Screenshot grounding data:

------------------------------

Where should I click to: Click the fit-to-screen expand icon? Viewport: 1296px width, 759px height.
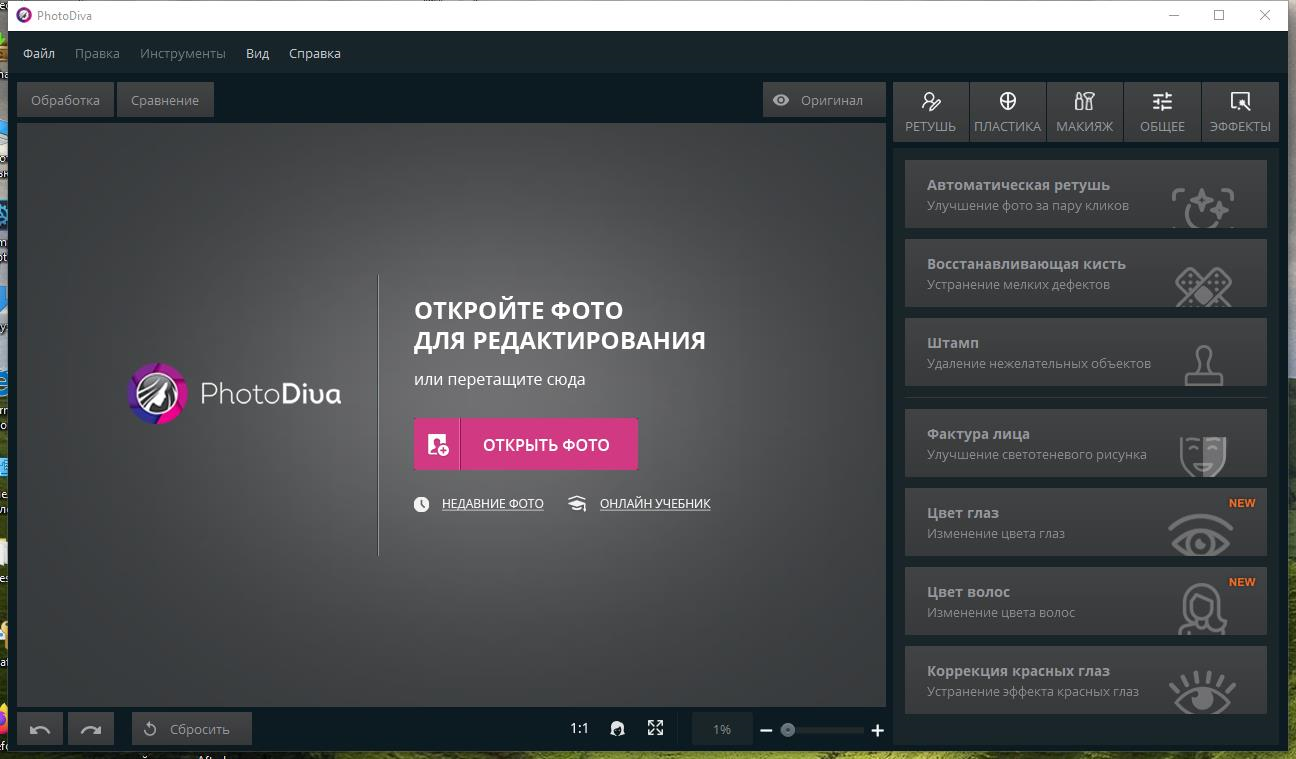pos(655,729)
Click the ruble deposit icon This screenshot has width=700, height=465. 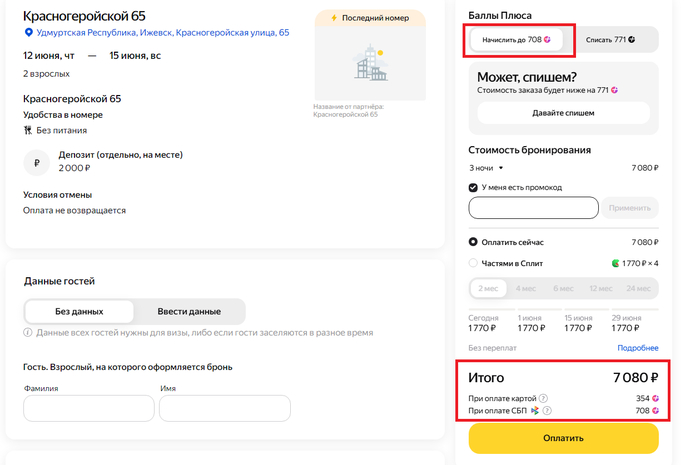click(x=37, y=162)
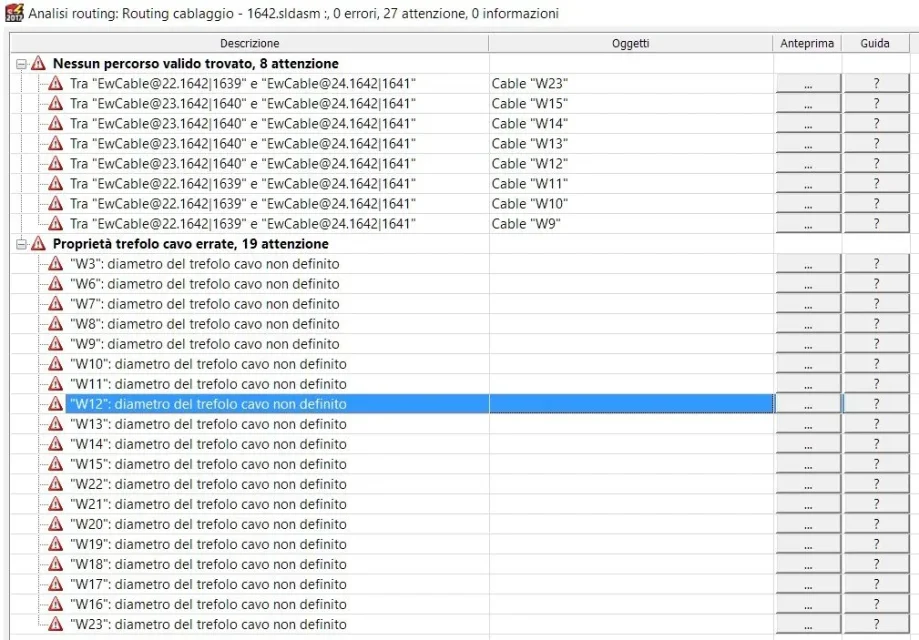Image resolution: width=919 pixels, height=640 pixels.
Task: Open the preview for Cable "W15" row
Action: coord(808,104)
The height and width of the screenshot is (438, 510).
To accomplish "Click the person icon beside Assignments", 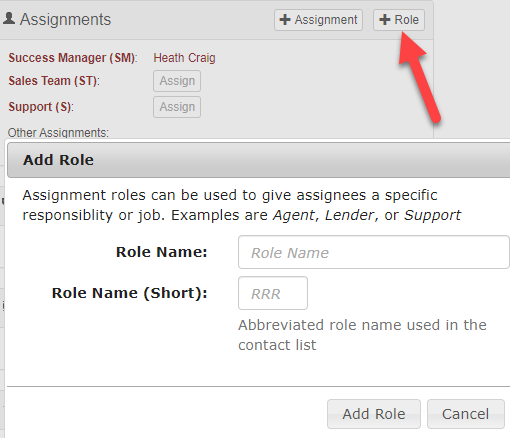I will pos(9,18).
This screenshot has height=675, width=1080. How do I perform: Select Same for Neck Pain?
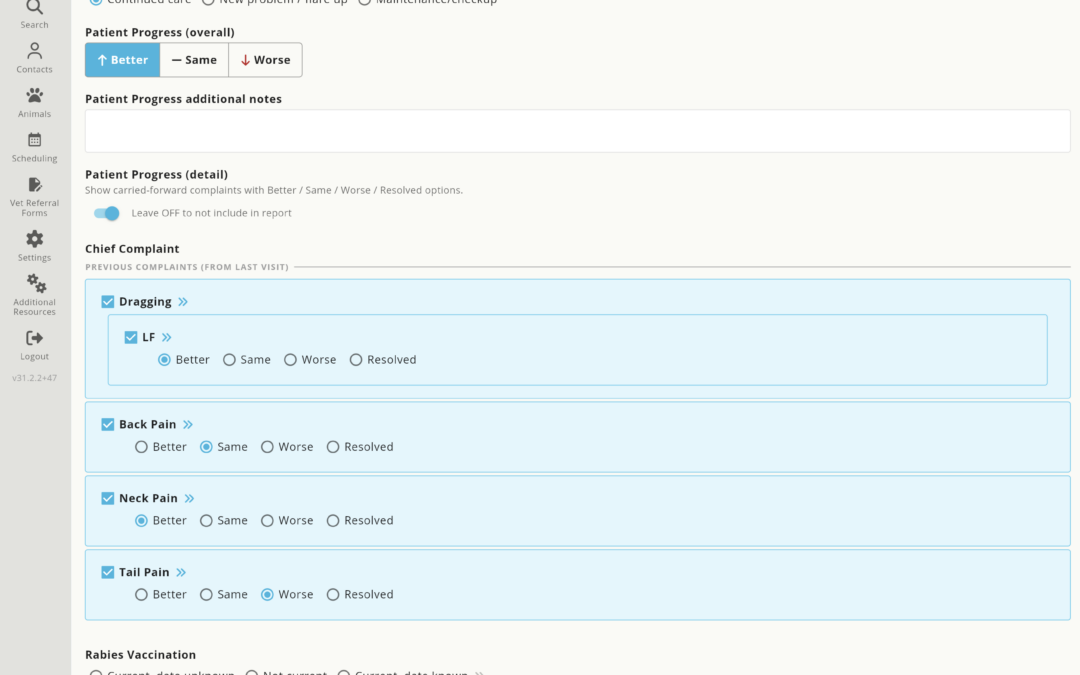coord(206,521)
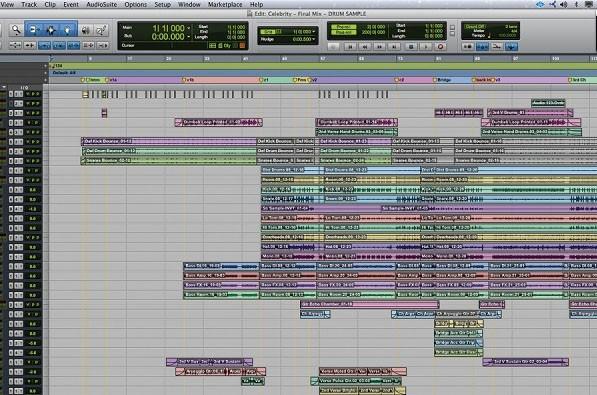This screenshot has width=597, height=395.
Task: Toggle the Post-roll button
Action: pyautogui.click(x=343, y=32)
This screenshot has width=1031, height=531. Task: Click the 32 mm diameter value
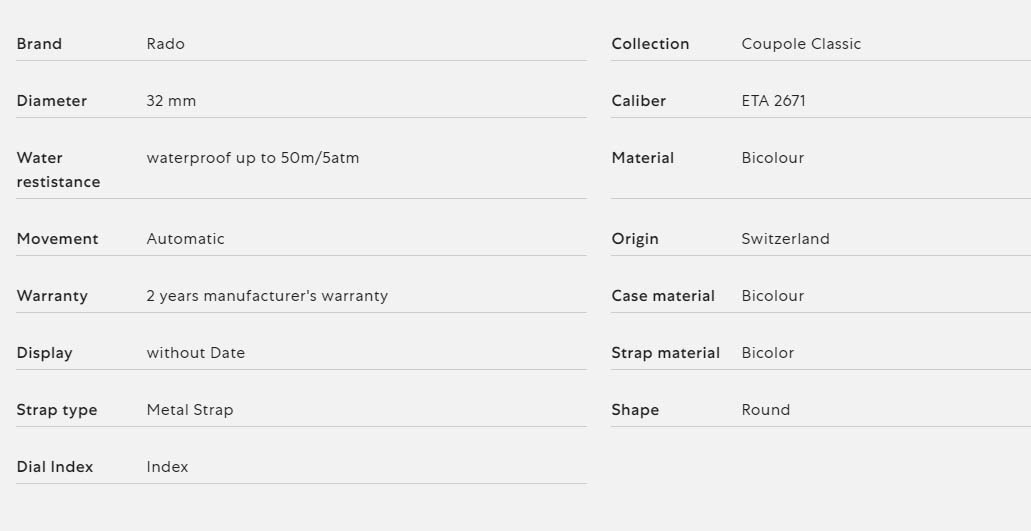(x=171, y=101)
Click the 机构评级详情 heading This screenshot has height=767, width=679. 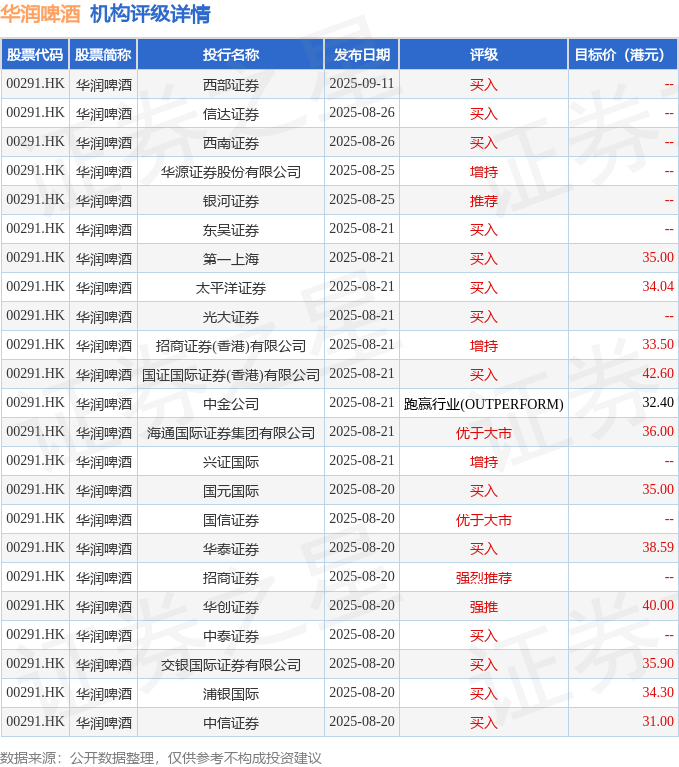coord(150,14)
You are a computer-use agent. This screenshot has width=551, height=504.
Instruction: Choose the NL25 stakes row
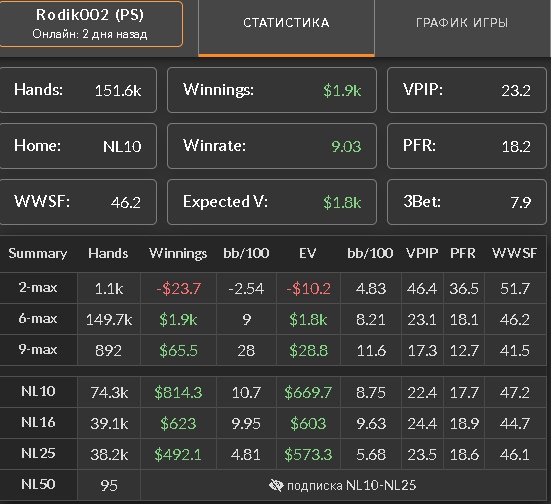click(x=273, y=454)
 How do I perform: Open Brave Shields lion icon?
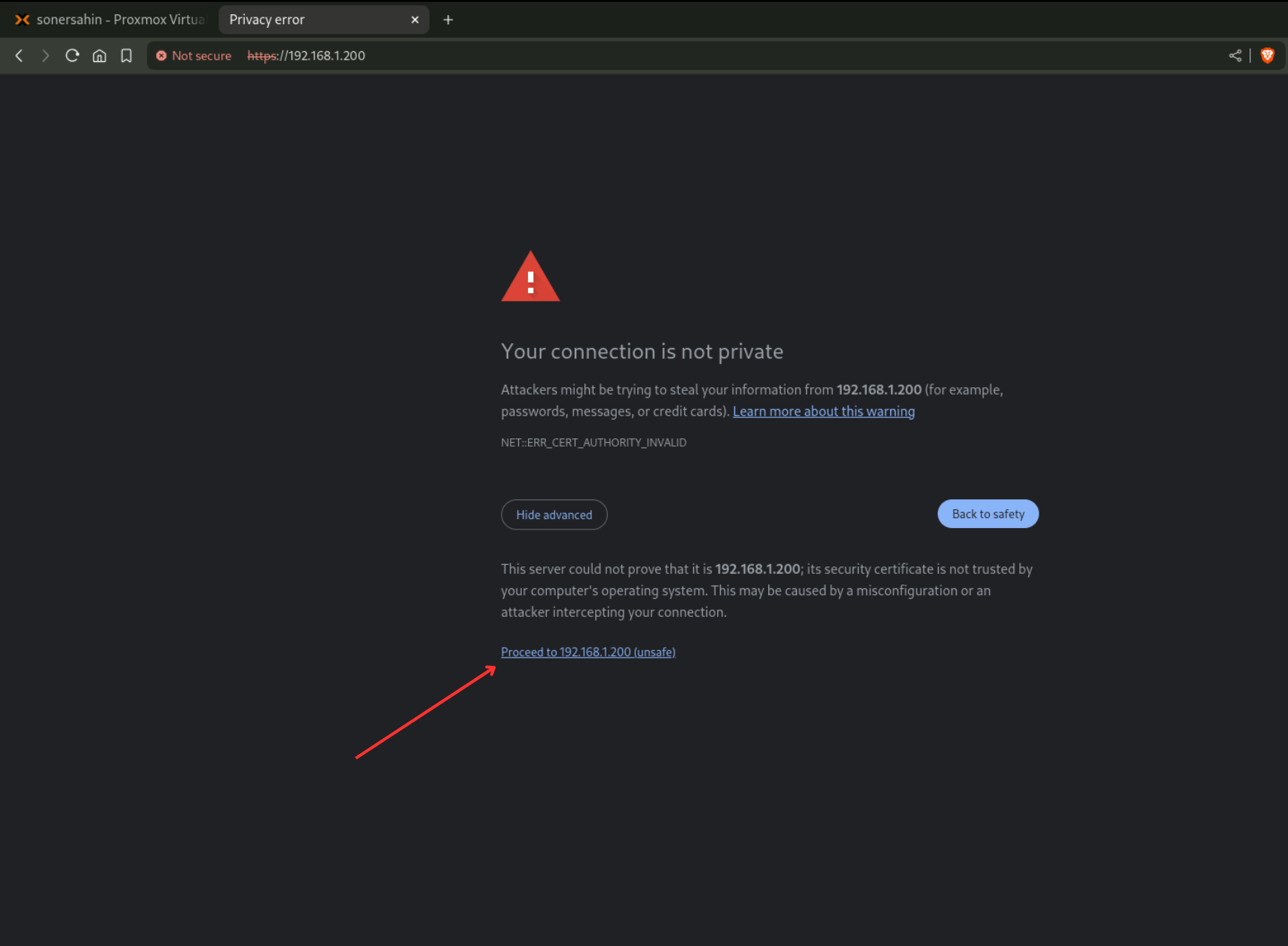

------------------------------

_Assignment_:
Exactly the lines from the one holding "You are a computer-use" through the last line of the entries, both included, are to be duplicated; leave the pictures out.

_Response_:
You are a computer-use agent. This screenshot has width=551, height=504.
Instruction: Choose the NL25 stakes row
click(x=273, y=454)
 How do I perform: Open Brave Shields lion icon?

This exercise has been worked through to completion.